Image illustrative de l'article William C. Bullitt
Fonctions
Ambassadeur des États-Unis en France
41e ambassadeur depuis 1776
19361940
Prédécesseur Jesse I. Strauss
Successeur William Leahy
Biographie
Date de naissance 25 janvier 1891
Lieu de naissance Philadelphie (États-Unis)
Date de décès 15 février 1967
Lieu de décès Neuilly-sur-Seine
Nationalité Américaine
Profession Diplomate
Ambassadeurs des États-Unis d'Amérique en France

William Christian Bullitt, Jr. (25 janvier 1891 Philadelphie – 15 février 1967) fut un journaliste et diplomate américain.

Né dans une grande famille d’avocats de Philadelphie, il est diplômé de Yale en 1913, et commence sa carrière comme correspondant de guerre pour le Philadelphia public Ledger durant la Première Guerre mondiale.

En 1918, il participe à une mission en Russie bolchevique pour établir des relations diplomatiques avec les États-Unis. Nommé par le président Woodrow Wilson, il fait partie de la délégation américaine à la Conférence de paix. Il démissionne jugeant les conditions du traité de Versailles inacceptables pour les vaincus et porteurs des germes de futurs conflits.

En 1933, il est nommé par le président Roosevelt premier ambassadeur américain auprès de l'Union des républiques socialistes soviétiques. Il restera en poste jusqu’en octobre 1936 quand il est nommé ambassadeur à Paris.

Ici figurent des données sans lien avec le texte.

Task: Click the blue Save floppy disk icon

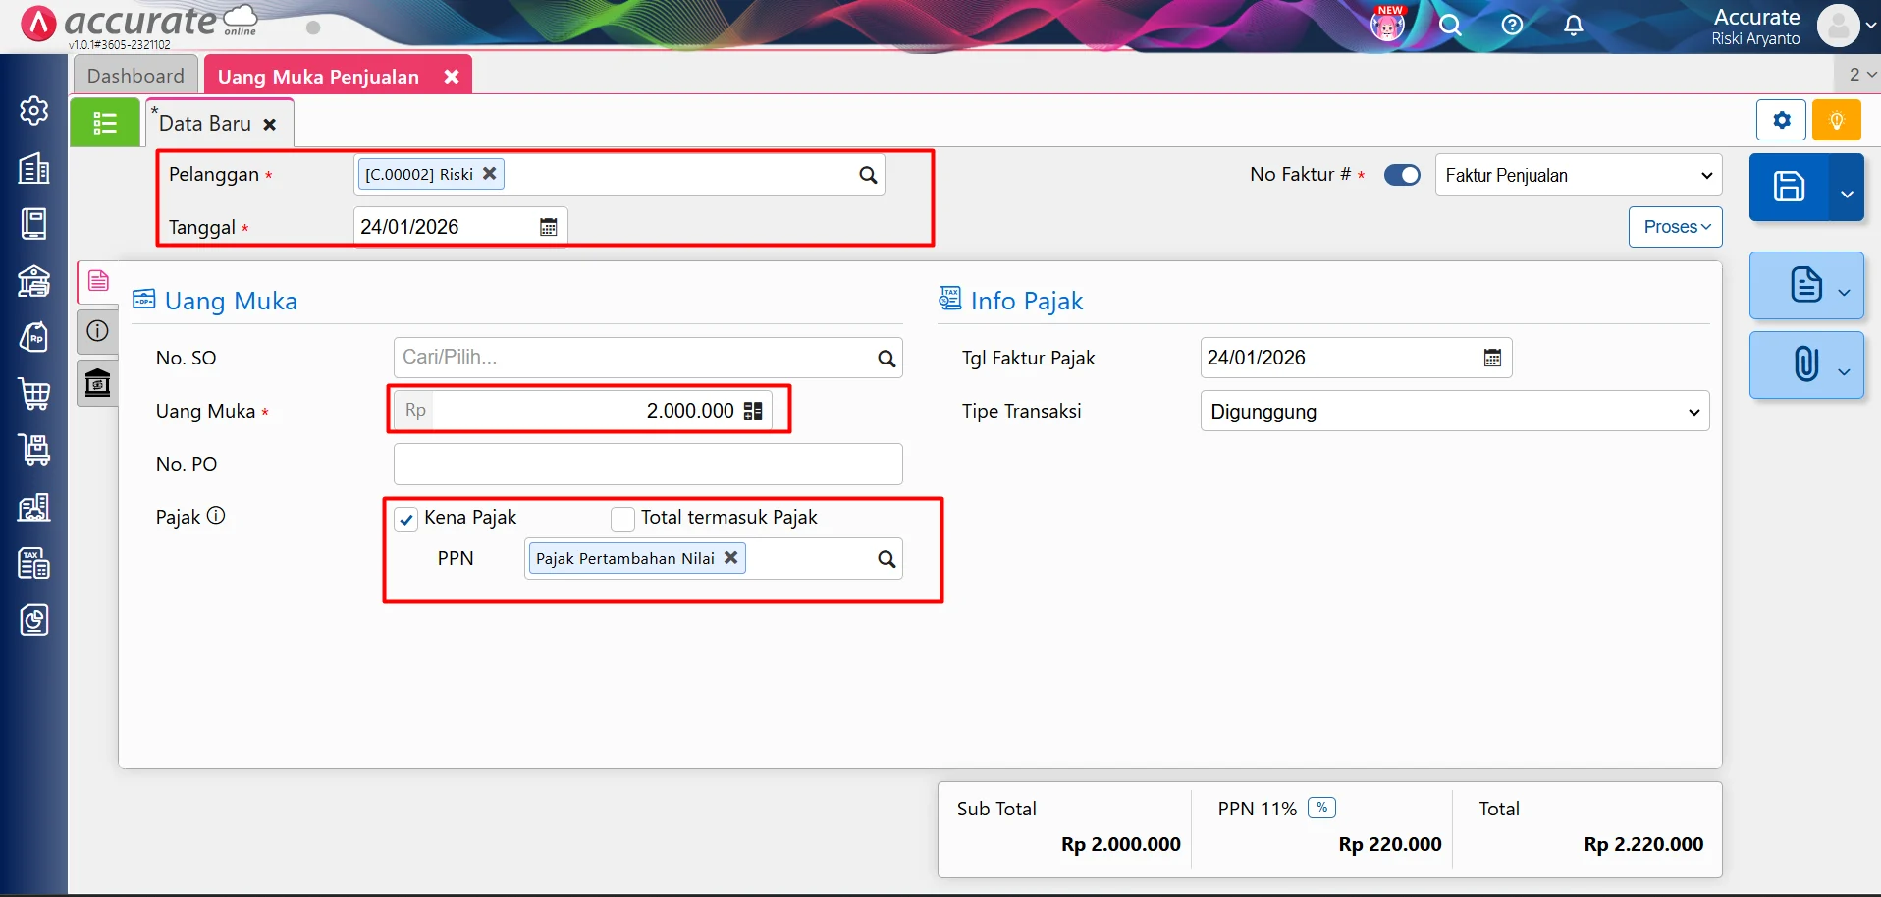Action: coord(1789,187)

Le 12 juin 1940, il refuse de quitter la capitale et est nommé maire de Paris[1] à titre provisoire par Paul Reynaud. Paris est déclaré ville ouverte et il négocie, accompagné de Robert Murphy avec le général Georg von Küchler qui menace de bombarder la ville. Ce lui sera reproché par Roosevelt et Bullitt répondra le 11 juin 1940 au Département d’État : « La tradition veut que l’ambassadeur américain ne quitte pas Paris. Souvenez-vous du Gouverneur Morris, et de sa jambe de bois sous la terreur, de Washburne sous la Commune, de Herrick (pendant la Première Guerre mondiale)».

En juin, après avoir occupé le château de Candé grâce à l'aide de son propriétaire Charles Bedaux le personnel de l’ambassade s’installe à Vichy. Après le vote des pleins pouvoirs au maréchal Pétain le 11 juillet 1940, Bullitt rejoint les États-Unis en passant par l’Espagne. Murphy est chargé d'Affaires auprès du gouvernement de Vichy jusqu'à la nomination comme ambassadeur de l’amiral Leahyle 20 décembre 1940.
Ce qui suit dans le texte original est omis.